1954年3月北陸から長野、三重 その3


金沢機関区でのE104

金沢駅で見た国鉄モハ2310 旧宮城モハ601で、元来2・3等合造車だった由。汽車東京製の田舎くさいデザインで、宮城の電車はスマートかダサいかのどちらかである。

小松を上機嫌で後にした3人は金沢へ。ここでも根をつめた撮影はせず、機関区ではE10を1枚撮っただけ。立山重工業の産業用Cタンク機が1両機関区の隅に放置されていた。

駅のすぐ裏?に北陸鉄道金石線のうらぶれた中橋駅があった。ここに先ほど小松で見たと同じ小柄なボギー客車が2両(現実には3両だったが)いるではないか。この時は何やら親しみを感じただけだが、はるか後年、身元と変遷解明に血道を上げることになろうとは。


北陸鉄道金石線サハ521 ←ハ14←金石鉄道ハ14←国鉄コハ2475←簸上鉄道ホハ10 貫通路は窓1個に変わっている。

左は不思議な付随車サハ531 反対サイドには中間扉がない 右はサハ551

北陸鉄道金石線モハ1201

サハ551は北陸コハ1←金名鉄道コハ1←国鉄コハ2474←簸上鉄道ホハ8。後で知ったことだが、簸上鉄道は3回に分けホロハ1~3、ホハ4~10と、合計10両の同系ボギー客車を揃え、買収(木次線の一部)でコロハ1620~1622、コハ2470~2475に。余りにも小さいのですぐ処分され、出石、金石、温泉電軌、金名に払下げられた。出石は企業整備で強制休止となり、旧コロハ3両(→コハ1500~1502)は東武が引取ったが戦災、1両のみコハ120として敗戦後も姿をとどめており、高橋弘氏が撮影している。

結果的に北陸鉄道に集結した7両は同型として問題ないのに、僅かな重量の差や出所で分け、サハ501(金石)、511(同)、521(同)、551、552(金名)、561、562(温泉電軌)と5型式にした。このあたりはやはり寄り合い所帯の三重交通が似ている。サハ551は妻面も原型をよく保っている。

ところでサハ531は世にも不思議?な付随車である。やたらめたらと寸法が小さい。自連が何とも大きく重そうに見えるから、車幅、床高や車輪径が想定できるだろう。一見路面電車の3扉車のごとく、中央扉が両開きだが、この中央扉は片側にしかないのである。前後の引戸は恰幅のいい人なら通れないのではないか。おまけに妻面には方向幕穴まである。前身は金石鉄道ハ4、5、梅鉢大正4年製、それ以上はワシにも分からんと、なんでもすぐ教えてくださった故吉川文夫氏もお手上げ。この付随車に関しては、納得のいく解説等にはまだ接したことがない、というより、まともな紹介すらないのではないか。

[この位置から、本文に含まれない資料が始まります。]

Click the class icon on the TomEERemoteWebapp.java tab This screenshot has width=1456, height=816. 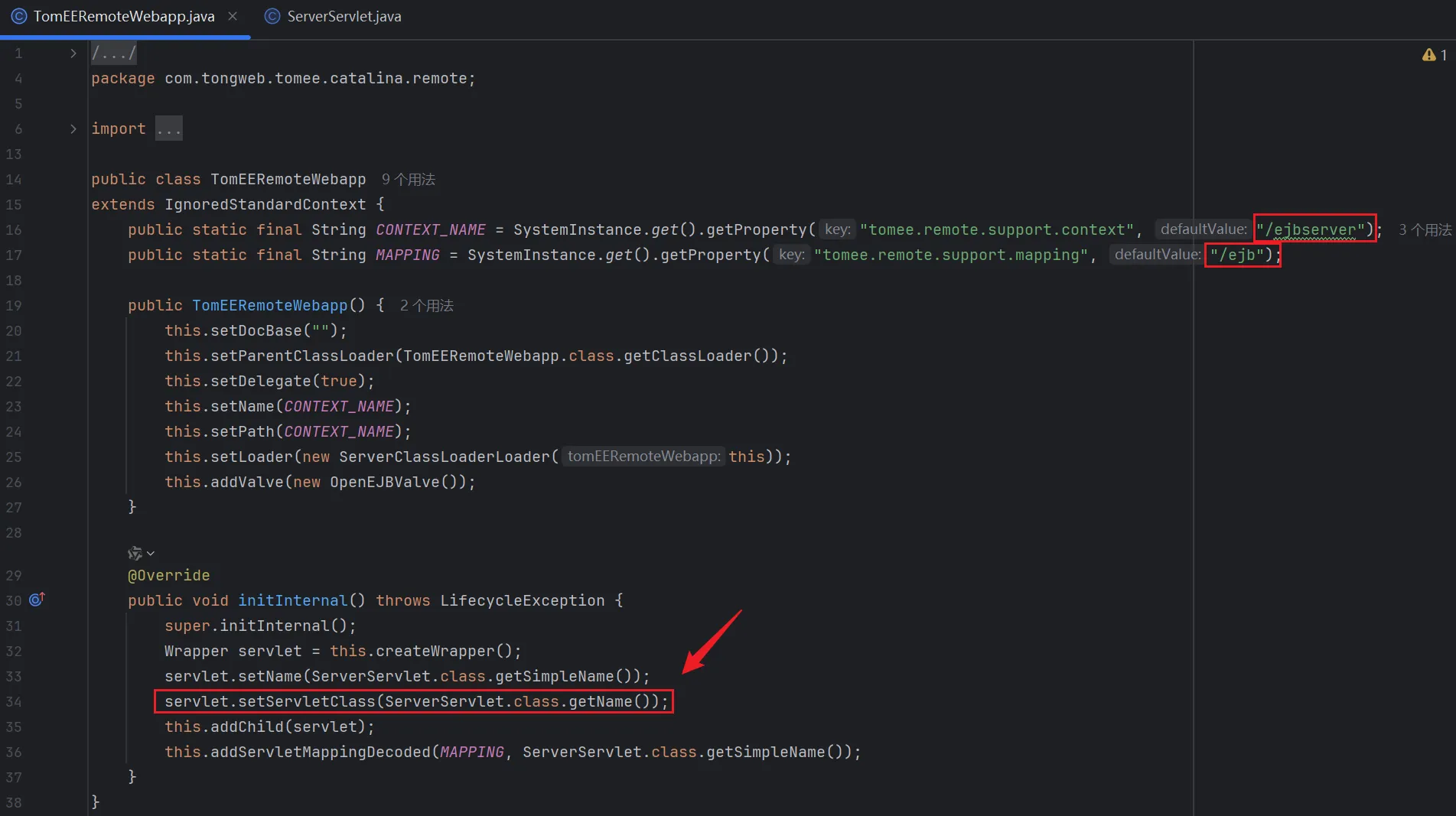(x=19, y=16)
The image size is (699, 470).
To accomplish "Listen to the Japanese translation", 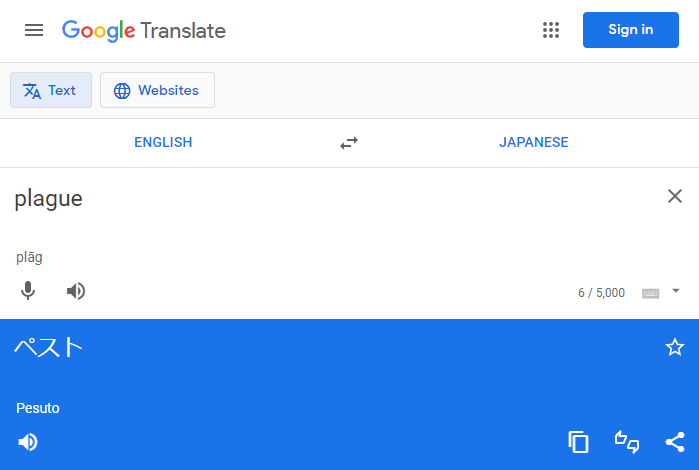I will [x=28, y=442].
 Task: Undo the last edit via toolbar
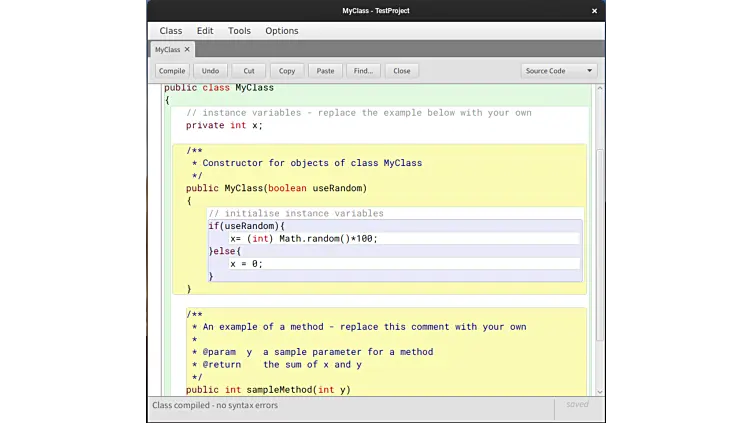pos(210,71)
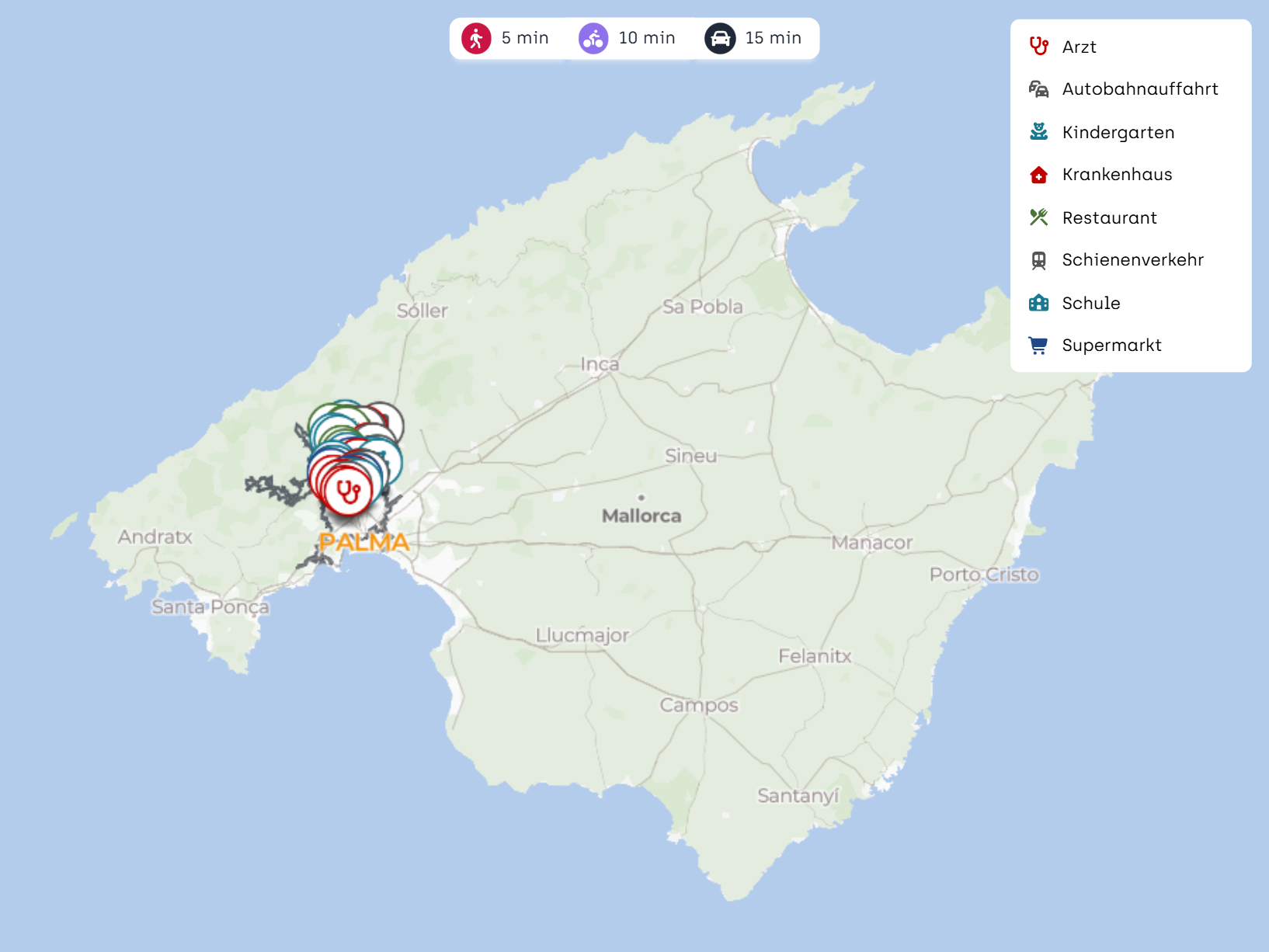Select the Restaurant category label
This screenshot has width=1269, height=952.
coord(1109,217)
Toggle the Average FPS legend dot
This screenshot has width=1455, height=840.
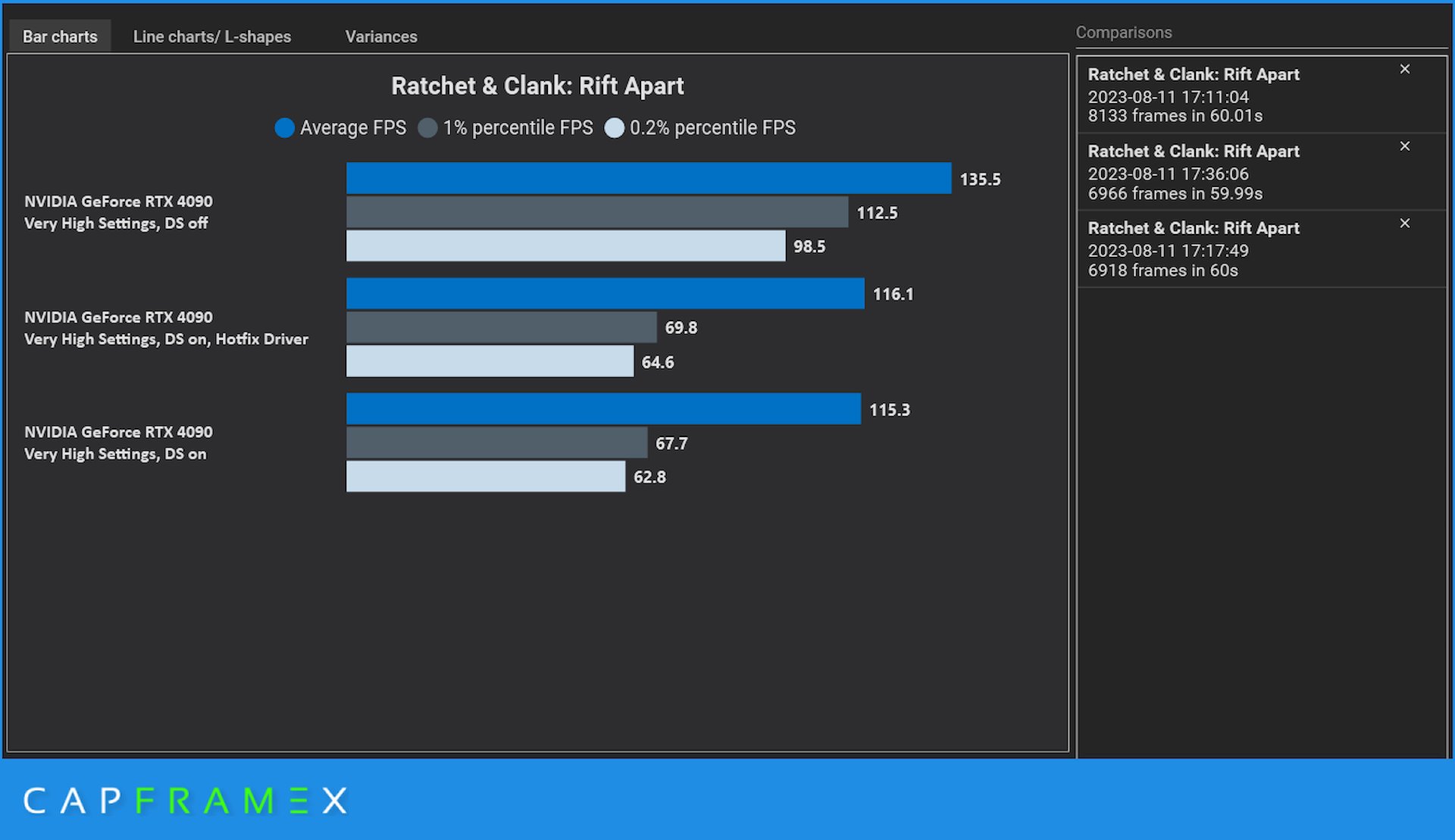pos(284,128)
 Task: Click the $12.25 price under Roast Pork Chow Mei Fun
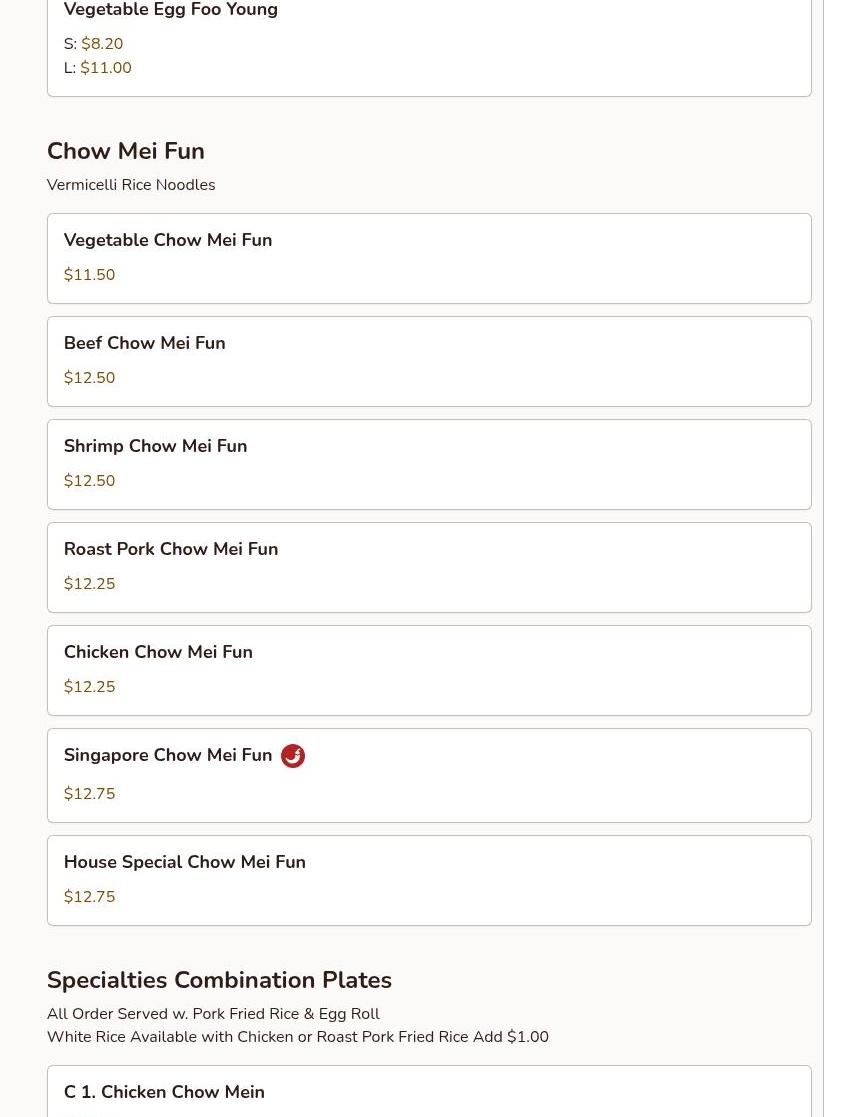(89, 584)
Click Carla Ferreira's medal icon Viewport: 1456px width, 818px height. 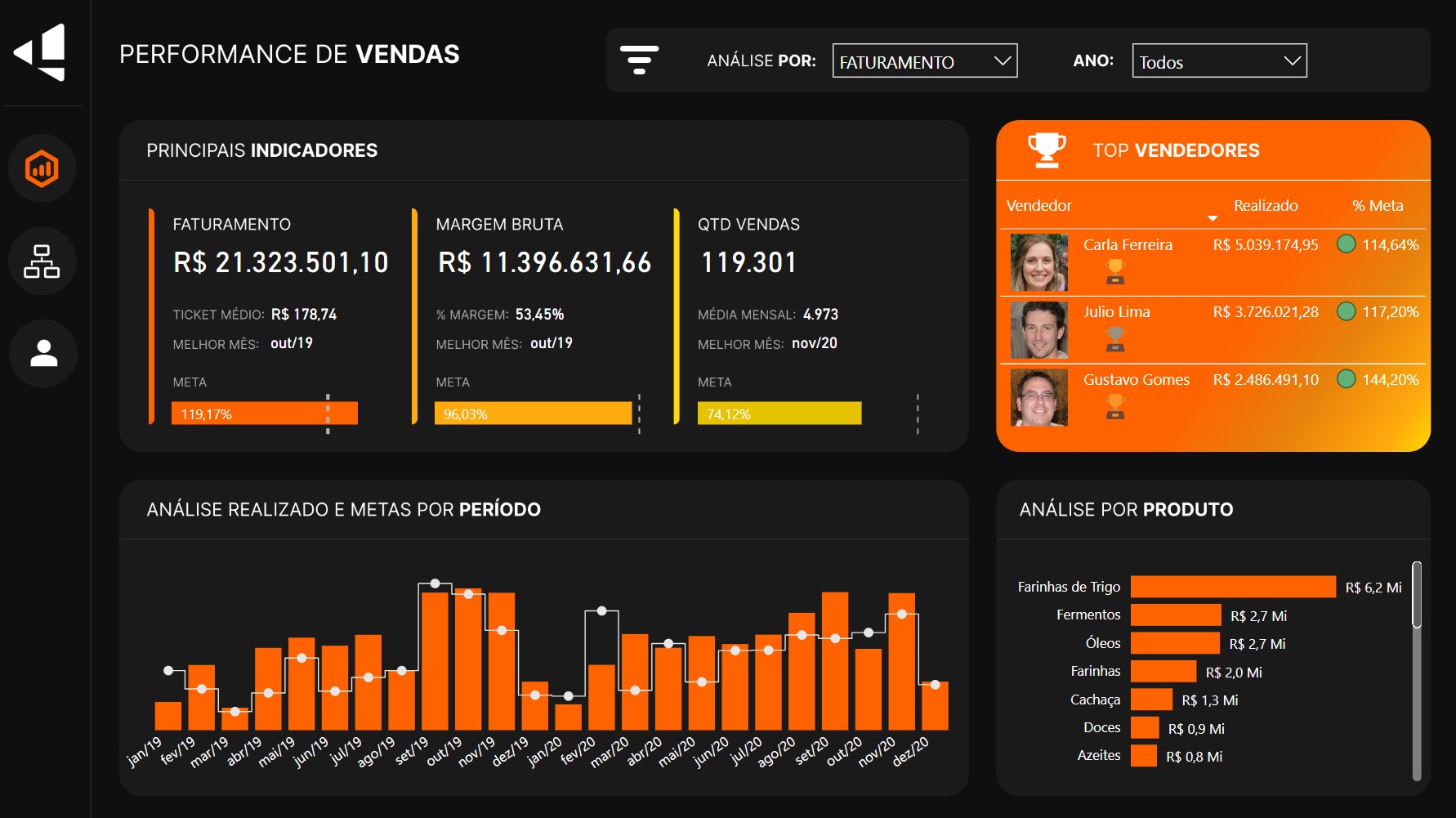(x=1114, y=271)
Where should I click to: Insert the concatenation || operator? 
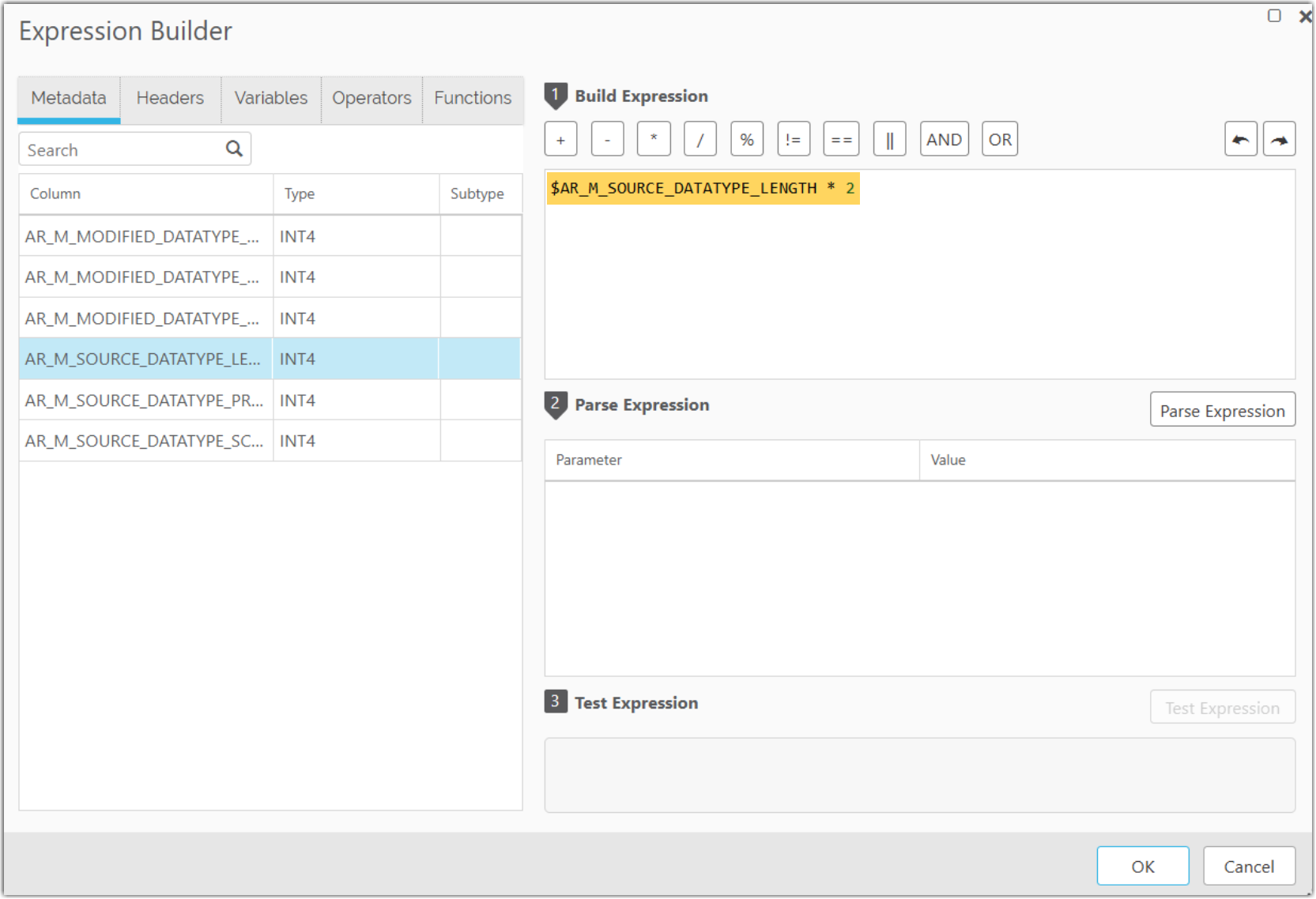pyautogui.click(x=889, y=138)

北陸鉄道浅野川線モハ572←デハ13 汽車東京大正14年製

北陸鉄道金沢市内線2003

北陸鉄道金沢市内線2103


富山地方鉄道モハ14752 地鉄富山

富山地方鉄道デニ6002 富山地方鉄道←富岩鉄道ボ1買収車 妻面は5枚窓だった


国鉄モハ1901 伊那電気鉄道デハ101買収車 富山

国鉄クハニ7301 宮城電気鉄道クハニ702買収車 岩瀬浜

駆け足で金沢、富山を通り抜け、大糸線は全通していないから、直江津経由の大回りで長野着。ここでステホしたのだが、その寒い事寒い事。1人が荷物(というほどのものはないが)を見張り、2人が坂道を善光寺までランニングで往復し、その体温が残っている間にウトウトすると云う、情けない一夜になった。